Business lending falls by half a billion during three months to February, says Bank of England

The total amount of money lent to businesses across the UK by banks and building societies fell by a substantial £0.5 billion in the three months to February this year, according to research released by the Bank of England on Tuesday.
This is despite a series of government and Bank initiatives to help make access to finance easier for small and medium sized enterprises (SMEís), and increase net lending to businesses so that they can expand and stabilise at present. 
However, whilst net lending fell by 0.5% in the three months to February, this was substantially lower than the £3.3 billion drop in the three months to November, with it also being identified that overall lending picked up during February.
Earlier this month, a Bank of England survey revealed that the level of credit available for businesses to access had risen in the past six consecutive quarters, whilst the Funding for Lending scheme has recently been refocused away from the mortgage market and into business lending in a bid to pick up overall levels.
The primary reason being attributed to the consistent fall in bank and building society lending is the recent boom in the usage of alternate finance industries such as Crowdfunding sites, which explains why lending levels have not picked up despite greater credit facilities now being available from traditional lending circles.  
“The headline business lending data made grim reading, but the situation is not black and white,” said Alan Clarke, director of fixed income at Scotiabank.
“While the growth of lending to businesses remained negative, this is partly explained by firms taking advantage of cheaper sources of financing. As blockages in the financial markets have cleared, firms have been able to source borrowing directly from the financial markets rather than through the banking system. So in this regard, lower business lending is actually a good sign because financial markets are returning to normal.”

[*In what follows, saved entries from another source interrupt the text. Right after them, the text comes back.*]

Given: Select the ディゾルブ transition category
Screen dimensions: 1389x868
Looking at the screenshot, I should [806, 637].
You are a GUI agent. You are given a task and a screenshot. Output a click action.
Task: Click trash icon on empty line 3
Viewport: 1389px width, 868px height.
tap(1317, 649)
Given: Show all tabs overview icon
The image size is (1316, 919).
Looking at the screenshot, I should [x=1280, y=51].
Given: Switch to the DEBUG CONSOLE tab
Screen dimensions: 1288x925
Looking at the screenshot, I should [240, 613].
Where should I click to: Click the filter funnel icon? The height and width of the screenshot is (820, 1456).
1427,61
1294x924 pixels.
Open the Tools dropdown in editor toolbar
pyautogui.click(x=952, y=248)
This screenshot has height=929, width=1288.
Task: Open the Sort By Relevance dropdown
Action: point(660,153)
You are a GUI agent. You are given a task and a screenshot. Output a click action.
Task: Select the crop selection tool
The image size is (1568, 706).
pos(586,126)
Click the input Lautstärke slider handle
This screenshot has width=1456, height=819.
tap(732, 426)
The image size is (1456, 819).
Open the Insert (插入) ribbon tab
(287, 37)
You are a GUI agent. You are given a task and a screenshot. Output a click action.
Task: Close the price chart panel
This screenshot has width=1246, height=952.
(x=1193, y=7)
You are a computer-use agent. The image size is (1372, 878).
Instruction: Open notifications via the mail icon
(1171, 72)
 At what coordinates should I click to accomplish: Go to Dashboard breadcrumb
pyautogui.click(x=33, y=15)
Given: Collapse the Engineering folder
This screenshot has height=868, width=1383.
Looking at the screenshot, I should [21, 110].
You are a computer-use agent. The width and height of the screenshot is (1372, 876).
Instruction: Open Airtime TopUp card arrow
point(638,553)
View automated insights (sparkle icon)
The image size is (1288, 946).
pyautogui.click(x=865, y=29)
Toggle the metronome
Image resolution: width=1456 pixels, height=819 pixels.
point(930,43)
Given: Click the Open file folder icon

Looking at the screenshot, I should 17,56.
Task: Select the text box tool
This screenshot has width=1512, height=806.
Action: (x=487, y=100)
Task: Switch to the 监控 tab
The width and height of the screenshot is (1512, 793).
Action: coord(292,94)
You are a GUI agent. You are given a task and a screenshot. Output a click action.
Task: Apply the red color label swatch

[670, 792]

The bank highlighted this trend by looking at the fall in lending to the real estate industry, which typically comprises the largest  share of business loans. Bank data illustrated that net lending from banks and building societies fell by 8.1% in the 12 months to February this year, but have continued to perform strongly and remain relatively stable financially. 
“This contraction in the stock of lending to the real estate sector has sharpened in recent months as borrower repayments have started to increase, aided by improvements in the performance of the market,” the Bank said. 
They also highlighted that a multitude of businesses in the commercial real estate industry were now utilising alternate sources of finance such as through Crowdfunding circles in order to acquire their desired cash injection, 
“A significant chunk of business lending is typically financed from retained profits,” he said. 
“Hence it is possible that we can have a very strong year for business investment without it being accompanied by faster lending.”
The rise in the usage of alternate sources of finance has not been a sudden one, and indeed as awareness of Crowdfunding and other peer-peer finance mediums increases, so it seems the usage of them over banks and building societies has as well.
The Bank data appears to illustrate that despite an increased availability of finance offered by banks and building societies that borrowers are still opting to utilise less traditional mediums to acquire loans, and this trend could well continue across the decade if peer-peer finance firms carry on their meteoric rise to the top.